Shell has received conditional approval from the White House to drill for oil and gas in the Arctic Ocean, The New York Times reports. The oil company is allowed to start exploratory drilling in the Beaufort and Chukchi Seas later this summer.
The plan submitted by Shell has been in the works since 2011; it has been revising the plan with the Bureau of Ocean Energy Management since then. The most recent version proposes the drilling of up to six wells within the Burger Prospect, an oil-rich area in roughly 140 feet of water 70 miles northwest of the village of Wainwright.
One ship has given Shell trouble in the past
Shell will use a semi-submersible drilling unit called the Transocean Polar Pioneer and a drillship called the Noble Discoverer — the same one that caught fire in 2012. That incident took place in the same area in the Arctic that Shell was just approved for and, along with an oil containment system failure, prompted an investigation by Interior Department. Two years later, Noble Drilling pleaded guilty to eight felony charges related to the accidents.

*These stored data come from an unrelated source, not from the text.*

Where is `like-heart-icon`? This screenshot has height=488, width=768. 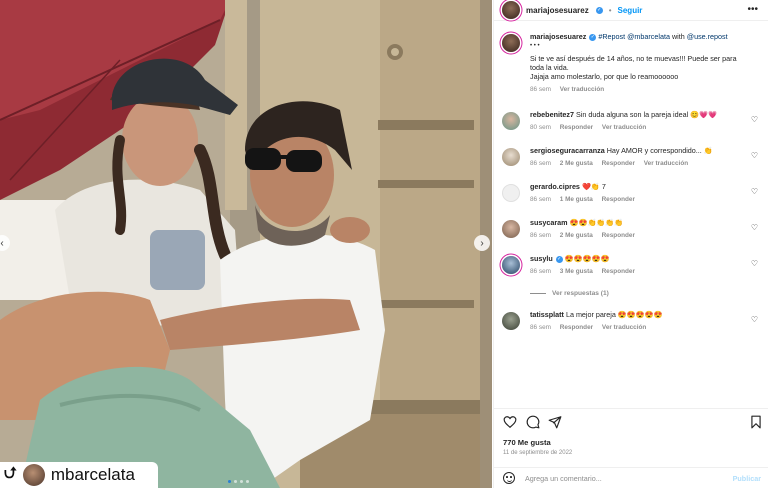
like-heart-icon is located at coordinates (510, 422).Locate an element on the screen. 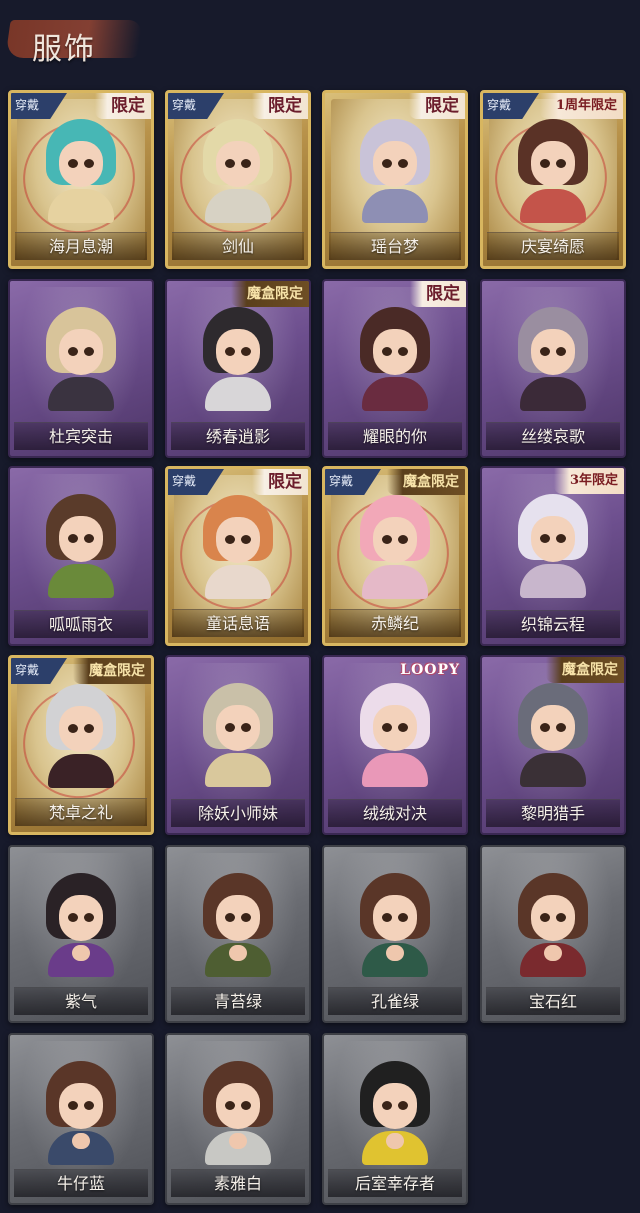 This screenshot has height=1213, width=640. outfit-card: 魔盒限定黎明猎手 is located at coordinates (553, 745).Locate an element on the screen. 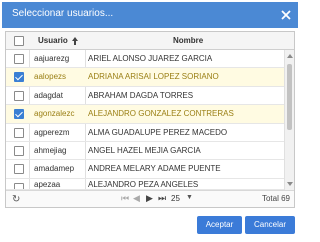 This screenshot has height=242, width=320. column-header-usuario: Usuario is located at coordinates (58, 41).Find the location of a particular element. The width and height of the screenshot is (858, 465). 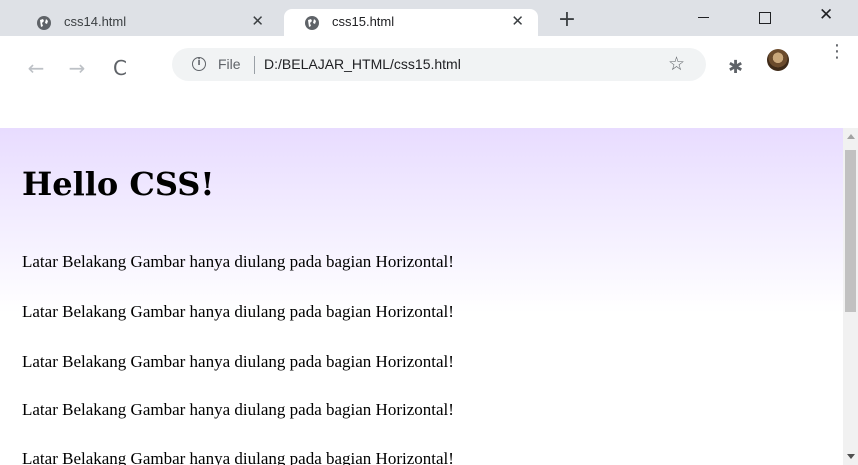

tab-css15: css15.html ✕ is located at coordinates (411, 22).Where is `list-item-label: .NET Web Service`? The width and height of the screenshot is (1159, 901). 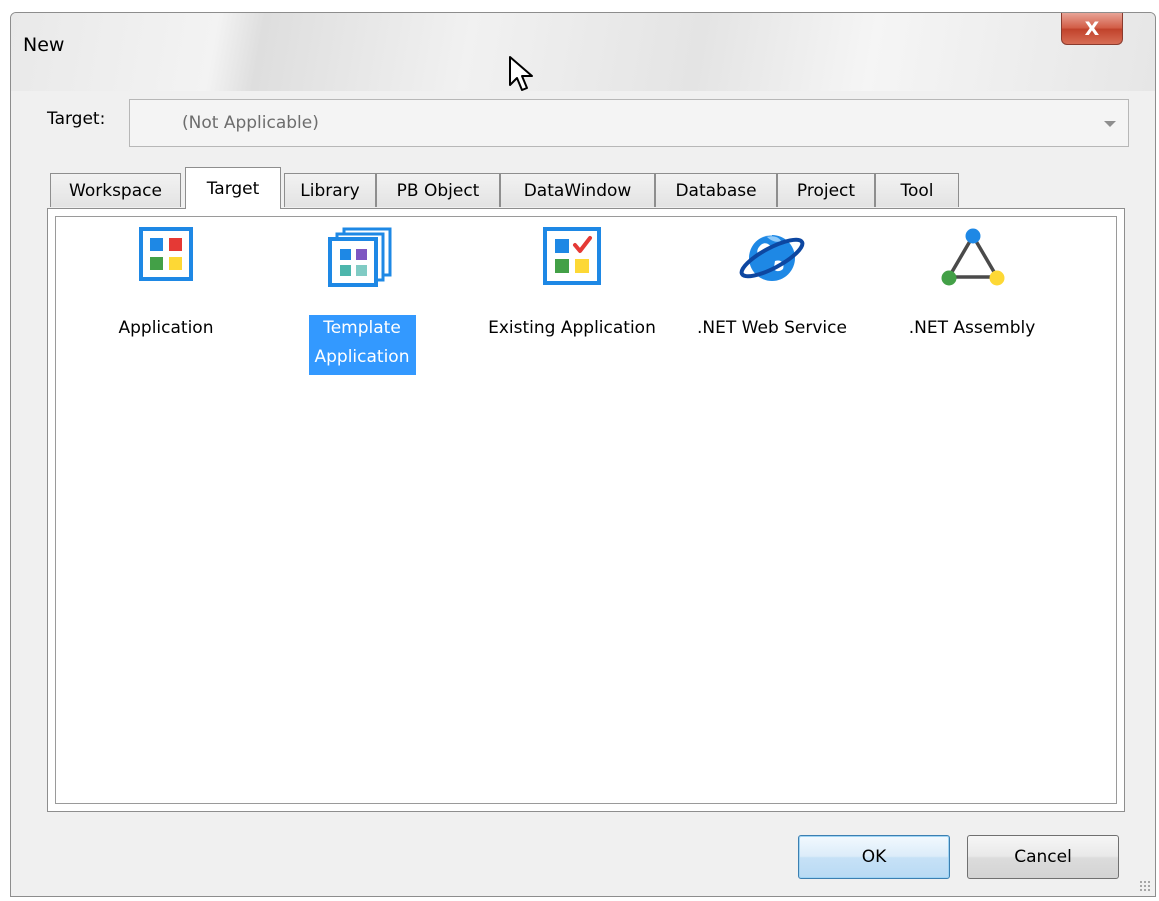
list-item-label: .NET Web Service is located at coordinates (772, 328).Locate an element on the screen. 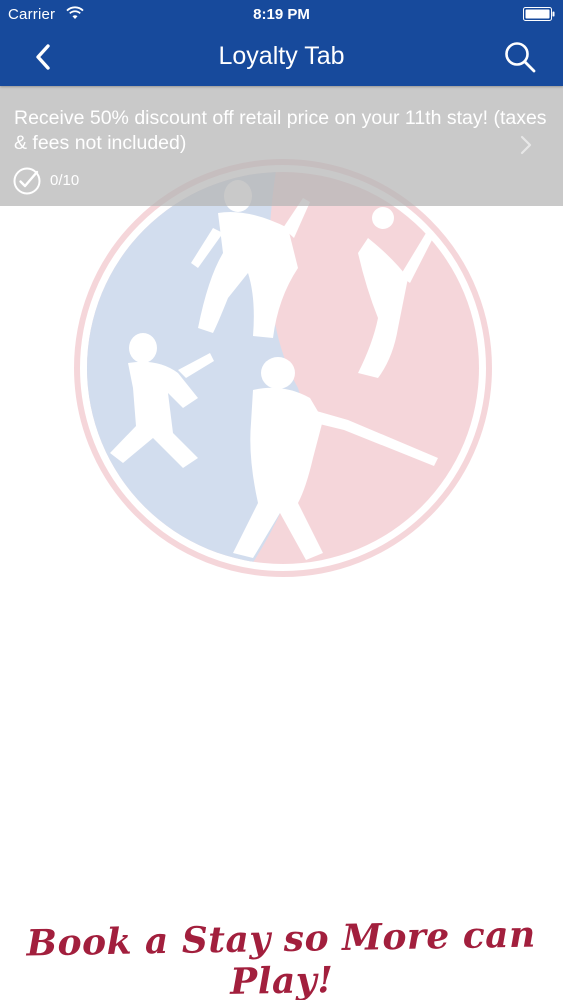 The width and height of the screenshot is (563, 1000). battery-icon is located at coordinates (539, 14).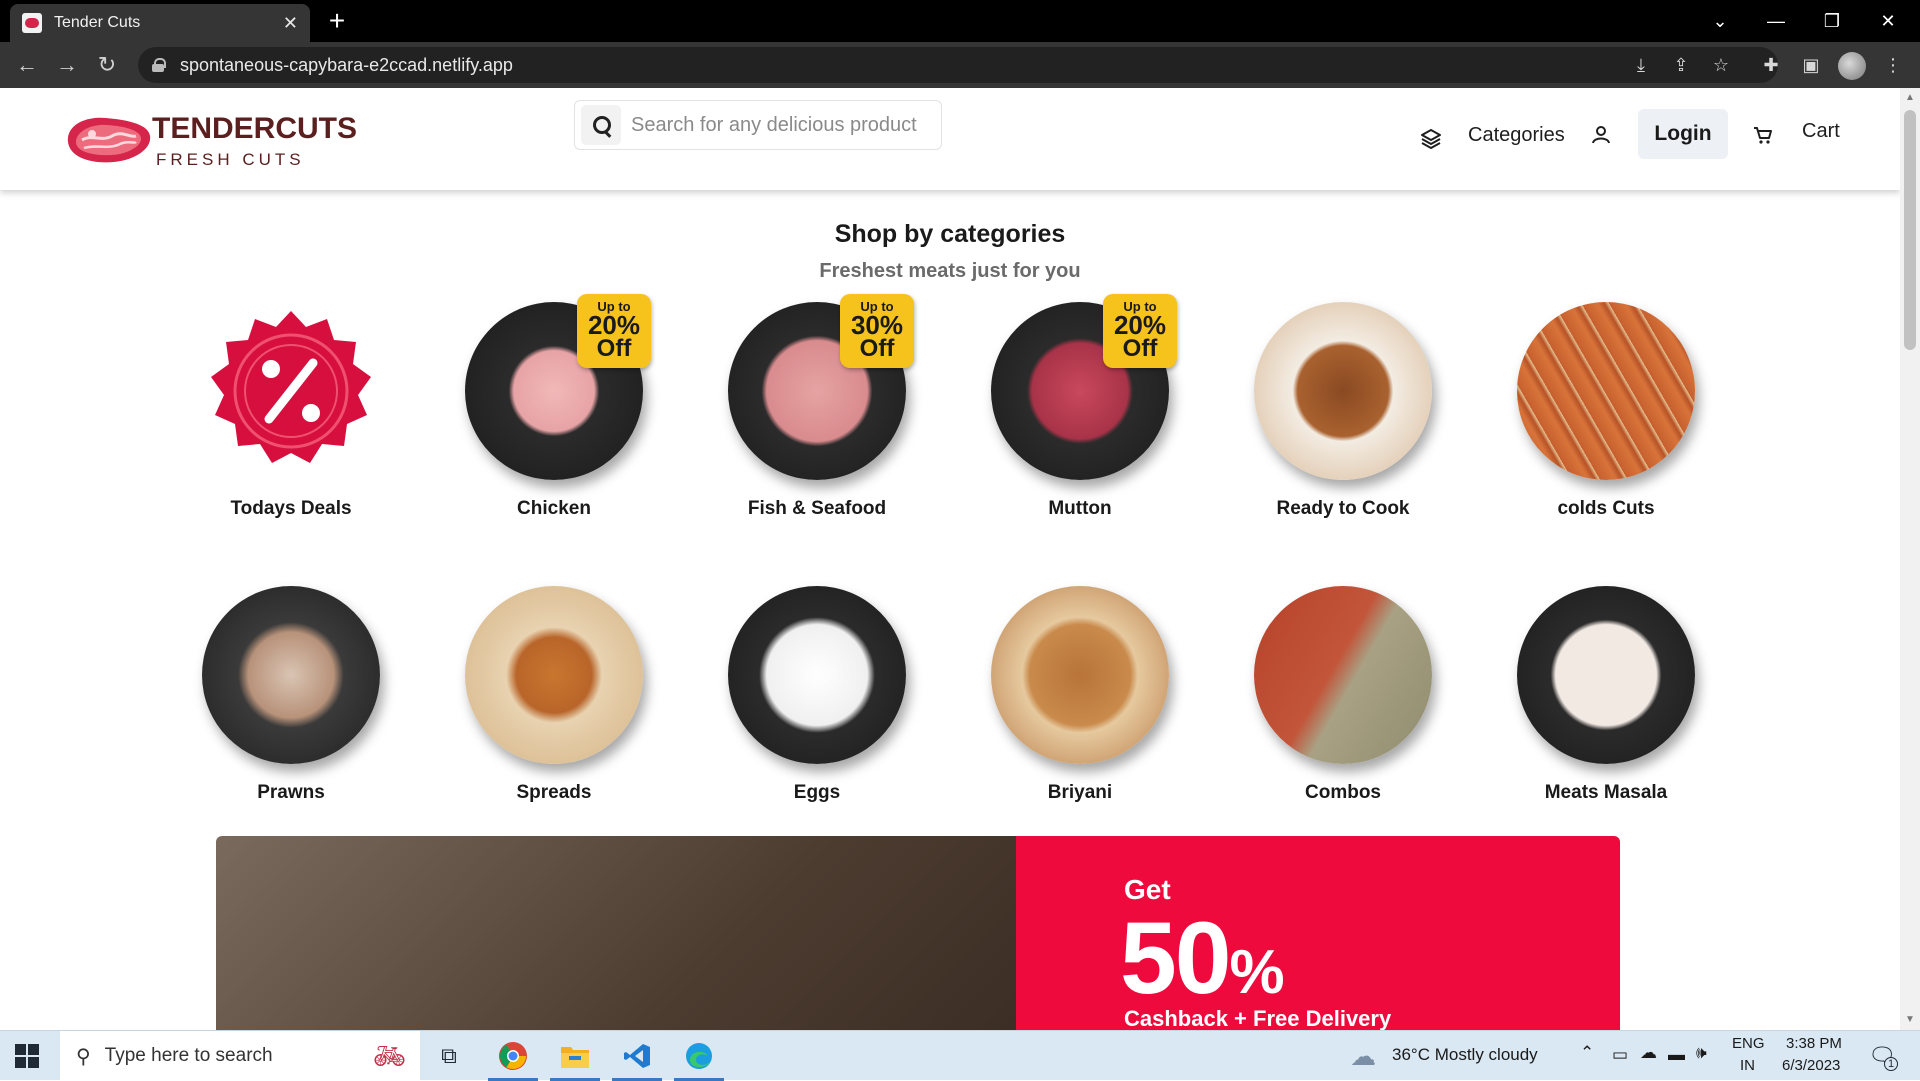 This screenshot has width=1920, height=1081. Describe the element at coordinates (1888, 21) in the screenshot. I see `close-window-button: ✕` at that location.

Just last week, Vice reported that the same anti-pollution equipment that failed in 2012 suffered another failure, and the Noble Discoverer was subsequently locked in a detention hold in Honolulu until it was fixed. A Shell spokesman told Vice that it was just "a case of mechanical repairs, which, from time to time, are required on any equipment."
To get today's approval, Shell had to create a contingency plan for a spill or rig malfunction, according to The New York Times.
The news comes just a few months after the Interior Department first proposed regulations to allow exploratory drilling. And while seasonal conditions in the Arctic mean that drilling can typically only be done between July and October, it's thought that a reduction of the ice due to climate change could start an Arctic drilling boom.
Shell isn't fully approved yet
According to the statement, Shell is still required to obtain necessary permits from other state and federal agencies. Those include drill permits and making sure that the drilling complies with the Endangered Species Act.
The plan will also certainly face loads of criticism, some of which is already rolling in. David Yarnold, president of the Audubon Society (a group known for its burns), has already released a statement calling the plan a "phony deal."
"Issuing this first permit is a slippery slope that could lead to environmental catastrophe for birds, other wildlife, and people," he says. "Is today’s ruling just bad policy, cynical, or politically motivated? How about all of the above?"